BifurcationKit: Bad performance relative to user supplied vector field in a function
Hi,
I was expecting MTK to be much faster than a user passed vector field and ForwardDiff jacobian. This is not the case. Note that in the latest version of BifurcationKit, you can pass the inplace vector field and the inplace jacobian.
Perhaps, it could be easier to define a new type like BifurcationProblemMTK which redefine residual, residual!, jacobian, jacobian! and the @optic functionality so that closures are avoided.

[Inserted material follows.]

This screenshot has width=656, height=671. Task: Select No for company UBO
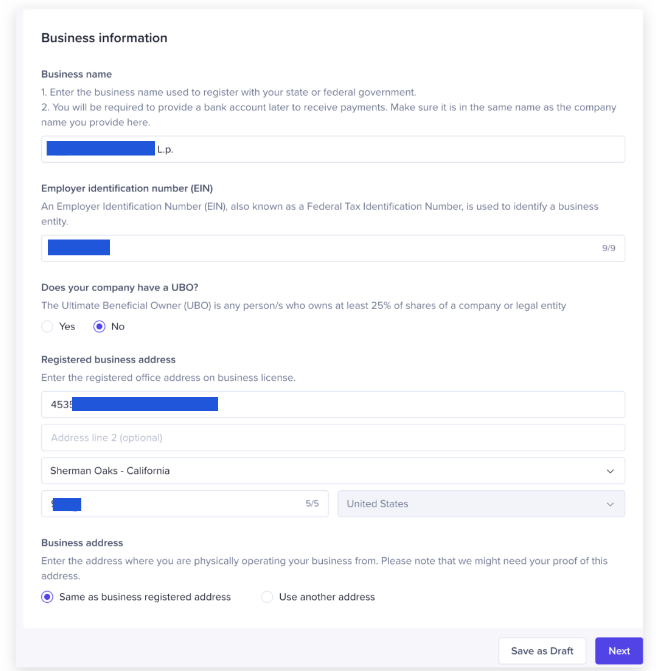pyautogui.click(x=99, y=327)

using BifurcationKit, ModelingToolkit
@variables t x(t) y(t)
@parameters μ
D = Differential(t)
eqs = [D(x) ~ μ * x - y - x * (x^2 + y^2),
D(y) ~ x + μ * y - y * (x^2 + y^2)]
@named osys = ODESystem(eqs, t)
osys = complete(osys)
bif_par = μ
plot_var = x
p_start = [μ => 1.0]
u0_guess = [x => 0.0, y => 0.0]
bprob = BifurcationProblem(osys,
u0_guess,
p_start,
bif_par;
plot_var = plot_var,
jac = false)
using BenchmarkTools
_out = zeros(2)
_J = zeros(2,2)
@btime BifurcationKit.residual($bprob, $(bprob.u0), $(bprob.params)) # 28.769 ns (1 allocation: 80 bytes)
@btime BifurcationKit.residual!($bprob, $_out, $(bprob.u0), $(bprob.params)) # 14.389 ns (0 allocations: 0 bytes)
@btime BifurcationKit.jacobian($bprob, $(bprob.u0), $(bprob.params)) # 323.101 ns (6 allocations: 432 bytes)
@btime BifurcationKit.jacobian!($bprob, $_J, $(bprob.u0), $(bprob.params)) # 308.194 ns (5 allocations: 336 bytes)
function Fsl!(out, X, p)
(;μ, ) = p
x, y = X
ua = x^2 + y^2
out[1] = μ * x - y - x * (x^2 + y^2)
out[2] = x + μ * y - y * (x^2 + y^2)
out
end
bprob2 = BifurcationProblem(Fsl!, zeros(2), (μ=0.1, b=0), (@optic _.μ))
@btime BifurcationKit.residual($bprob2, $(bprob2.u0), $(bprob2.params)) # 15.238 ns (1 allocation: 80 bytes)
@btime BifurcationKit.residual!($bprob2, $_out, $(bprob2.u0), $(bprob2.params)) # 1.916 ns (0 allocations: 0 bytes)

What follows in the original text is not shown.